II. What is Community Property?
A. What is Community Property?
Community property consists of property acquired during the existence of the community property regime through the effort, skill or industry of either spouse; property acquired with community property or with community and separate property unless classified as separate property; and income generated from both separate or community property.
Property in the possession of either spouse during the existence of the community property regime is presumed to be owned by the community, but either spouse may prove that it is not.
C. What is Separate Property?
A spouse’s separate property comprises of property acquired prior to the establishment of a community property regime; property acquired by a spouse with separate property or with separate and community property when the value of the community property is inconsequential; and property acquired by spouse by inheritance or donation.
D. Revenue Generated By Separate Property
Revenue from separate property becomes community property unless reserved as separate property in accordance with prescribed Louisiana forms.
E. Management of Community Property
Each spouse, acting alone, may manage, control and dispose of community property; except that the concurrence of both spouses is required for the alienation, encumbrance or lease of immovable property, furniture and fixtures located within the family home, all or substantially all of the assets of a community business, and movables issued or registered in the name of both spouses.
F. Debts of the Community
An obligation incurred by a spouse during the existence of a community property regime for the common interest of the spouses or for the interest of the other spouse. Again, there is a presumption that obligations are community obligations.
G. Separate Debts of a Spouse
An obligation incurred prior to the establishment of a community property regime or incurred during the existence of the community property regime not for the common interest of both spouses.
III. Renunciation of Community Property Regime
A. Prior to marriage, spouses may execute a matrimonial agreement to the effect that they shall not be subjected to the laws of community property. Such an agreement can include many provisions, the most customary of which merely states that there shall be no community regime in this marriage.
B. A separate property agreement may be entered into by contract prior to marriage, but after marriage only with the approval of the court except for married couples moving into the state.
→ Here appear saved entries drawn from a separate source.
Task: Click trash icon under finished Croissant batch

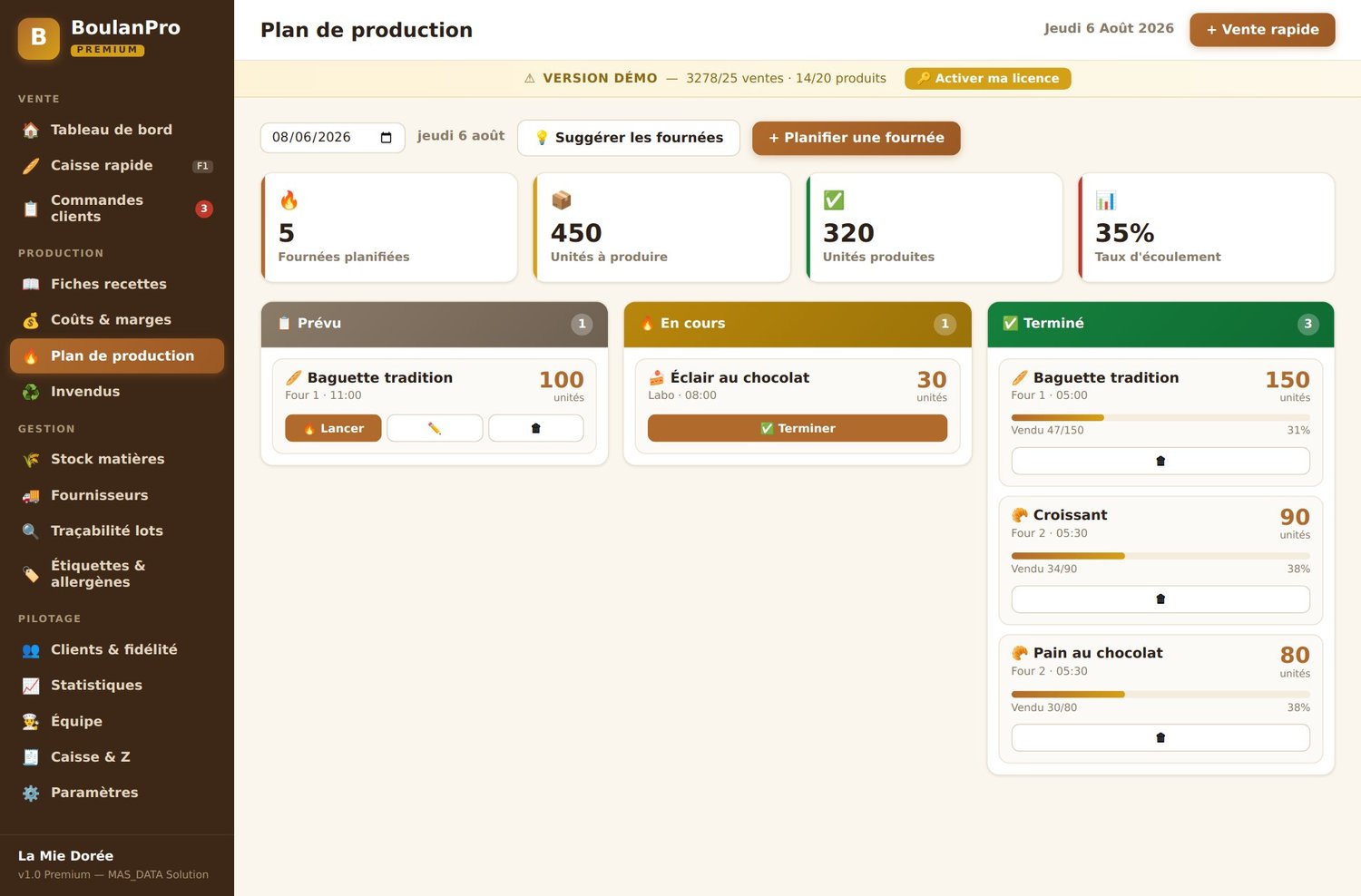Action: [1160, 599]
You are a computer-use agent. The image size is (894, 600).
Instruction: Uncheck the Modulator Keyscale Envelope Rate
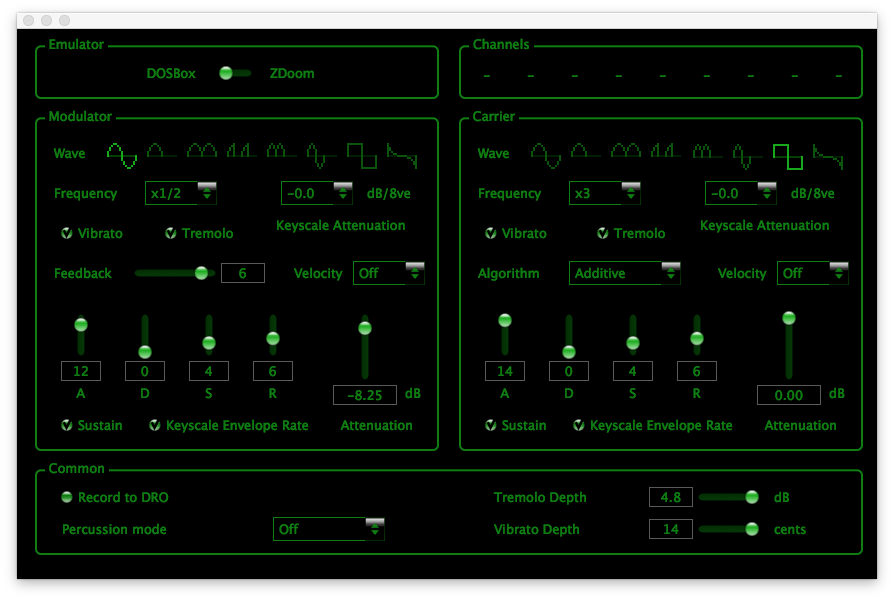pos(155,425)
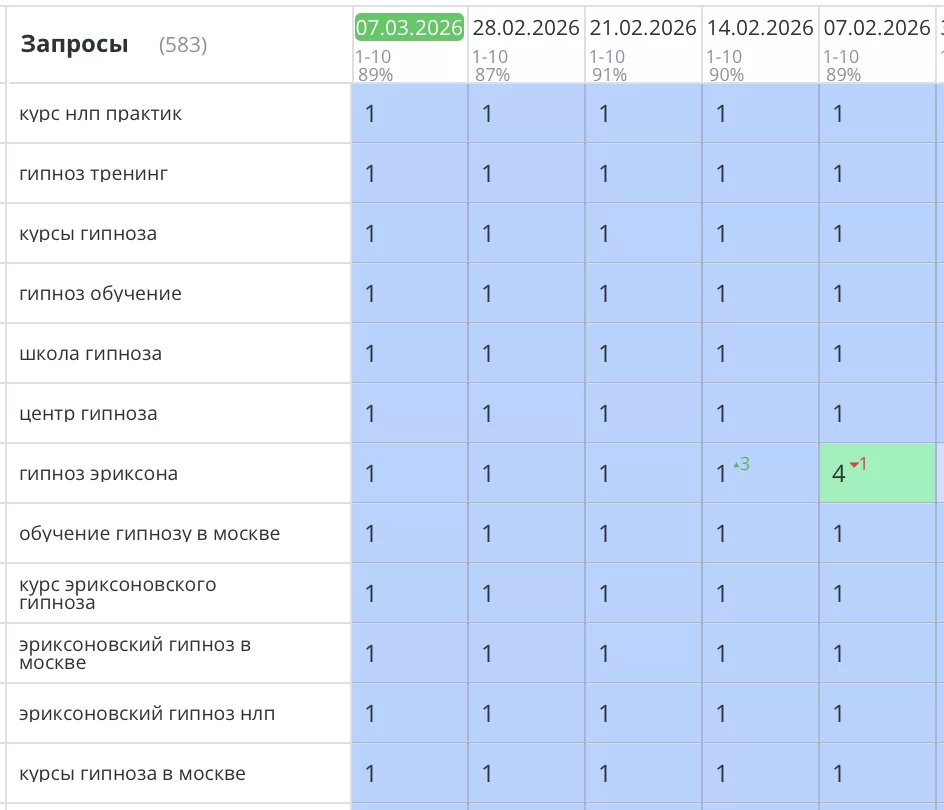This screenshot has height=810, width=944.
Task: Open the курс эриксоновского гипноза query
Action: point(117,593)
C. During the first year after moving into and acquiring a domicile in this state, spouses may enter into a matrimonial agreement without court approval.
IV. Marital Portion
When a spouse dies rich in comparison with the surviving spouse, the surviving spouse is entitled to claim the marital portion from the succession of the deceased spouse which is one-fourth of the decedent’s succession if the decedent died without children, while if he is survived by children, then the marital portion becomes a usufruct, i.e. a life income interest.
V. Forced Heirs
A. Forced heirs are:
B. Forced Portion
Donations which include bequests may not exceed three-fourths of the property of the decedent if, at the time of his death, he has one forced heir, and cannot exceed one-half of the property of the decedent if, at the time of his death, he has two or more forced heirs.
VI. Living Wills
A living will is an instrument which states an individual’s desire as to whether his life should be artificially prolonged in the event that he has either an incurable injury, disease or illness, or is in a continual profound comatose state with no reasonable chance of recovery.
VII. Powers of Attorney
Powers of attorney authorize another individual or group of individuals to act for the party granting the power of attorney. It becomes particularly useful in the event of an individual’s incapacity.
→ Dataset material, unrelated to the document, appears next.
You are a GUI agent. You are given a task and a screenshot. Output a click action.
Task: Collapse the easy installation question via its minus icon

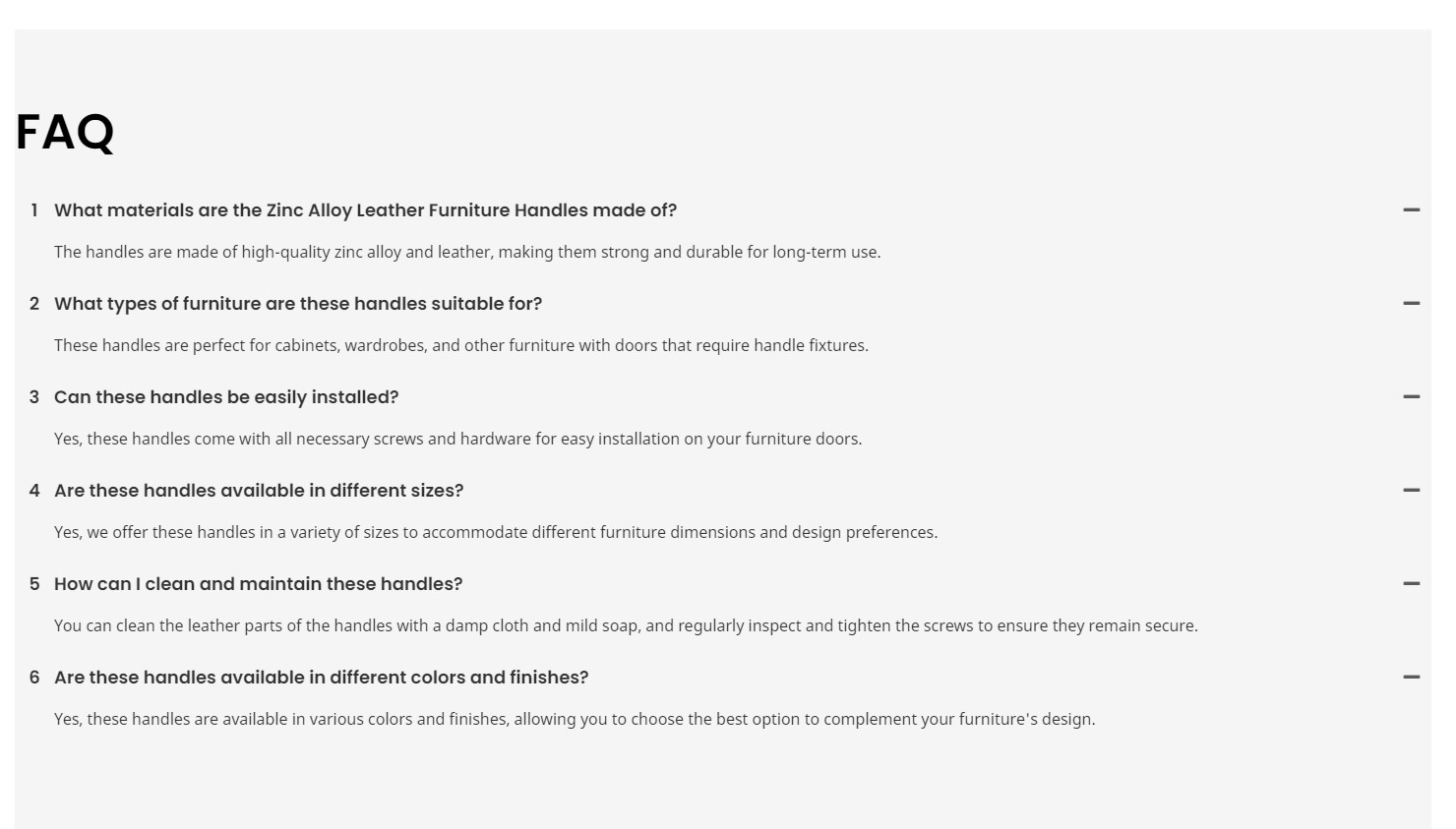click(x=1411, y=396)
VIII. Revocable Living Trusts
A living trust is often used to place all of an individual’s assets in trust for the purpose of avoiding probate and is aggressively marketed and is oversold. The Louisiana Attorney General just issued a warning to consumers to be aware of high-pressure sales pitches from estate planners pushing living trusts. A living trust is usually not recommended in Louisiana where costs of probate should be reasonable as compared to some states where probate costs and administration are quite expensive and complex. This investment planning technique should be used very sparingly and probably only in the case of an individual who is not married and elderly, and all of whose assets consist of marketable securities.
IX. Irrevocable Trusts
An irrevocable trust is frequently used to save estate taxes, to provide for the management of assets for incompetents, to provide for management of assets of children, and to provide income to a surviving spouse while preserving the assets for children. It is frequently funded with life insurance. A trust can be simple. It does not need to exceed three or four pages in length. A spouse can be the trustee. The cost of creation should be minimal.